The Health Insurance Portability and Accountability Act of 1996 (HIPAA) prohibits health insurance companies and other entities from sharing personally identifiable medical data. There are also federal restrictions on using medical data for marketing purposes or to make lending decisions by banks. But, even if the new joint venture is subject to HIPAA rules, experts said there are exceptions to exactly what is covered.
“The law covers traditional health insurance and provider health care, but it doesn’t cover many of the other sources of health-related data that today’s technology generates,” said Peter Swire, a professor of law at Georgia Tech University and White House coordinator for HIPAA under President Clinton. “It doesn’t cover, for example, the books you buy about health care or the many fitness and health-care apps you may have on your phone.”
He and others added that even if companies aren’t collecting — or sharing — medical records, there are a number of other ways a patient’s habits and history could be used to glean important information about their health. (There are also signs that Amazon is considering possible privacy concerns: It recently posted a job opening on its site for a HIPAA expert who can “own and operate the security and compliance elements of a new initiative.”)
“You could say, ‘This patient uses our system to book doctors’ appointments six times a year,’ and compare that with that person’s purchase history to make certain connections,” said Cohen of Harvard. “Non-healthcare data can often be a rich source of information.”

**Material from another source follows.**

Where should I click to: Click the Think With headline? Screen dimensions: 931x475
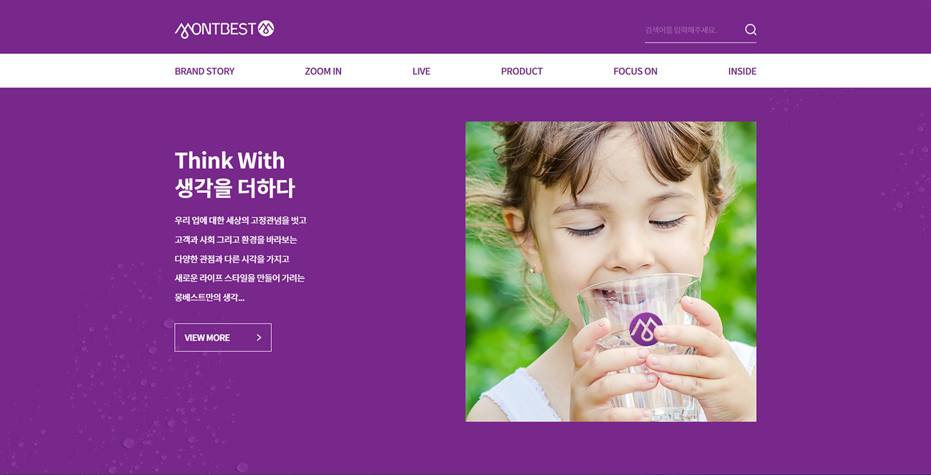tap(230, 161)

Companies could also market cold and flu medicines to someone who always books doctor’s appointments at the beginning of flu season, he said, or recommend obstetricians to a shopper who recently ordered pregnancy tests or prenatal vitamins.
Research shows that increased access to patients’ medical records and history reduces the cost of health care. But it also raises privacy concerns, particularly as companies use predictive technology to guess which patients may end up with a certain illnesses or chronic disease, said Idris Adjerid, an assistant professor who specializes in health technology and privacy at the University of Notre Dame’s Mendoza College of Business.
“Amazon is a data-centric company that’s good at artificial intelligence and machine learning, so it doesn’t take much to see that that’s what they’ll bring to the health-care industry,” he said. “It’s all very tantalizing, but there is also a constant tension between the pros of predictive health-care data and the challenges.”
And although the joint venture is initially being formed to serve employees of Amazon, Berkshire Hathaway and JP Morgan, some analysts said the implications could be even bigger if — and when — the service is extended to the broader population.
“So much of this is unknown right now, but ultimately it would not surprise anyone if they start as a nonprofit health-care provider for 1.2 million employees, and in a few years, add it as yet another Amazon Prime benefit for general consumption,” said Stephen Beck, managing partner at New York consultancy cg42. “If we look down the road a few years, the obvious concern is data and privacy.”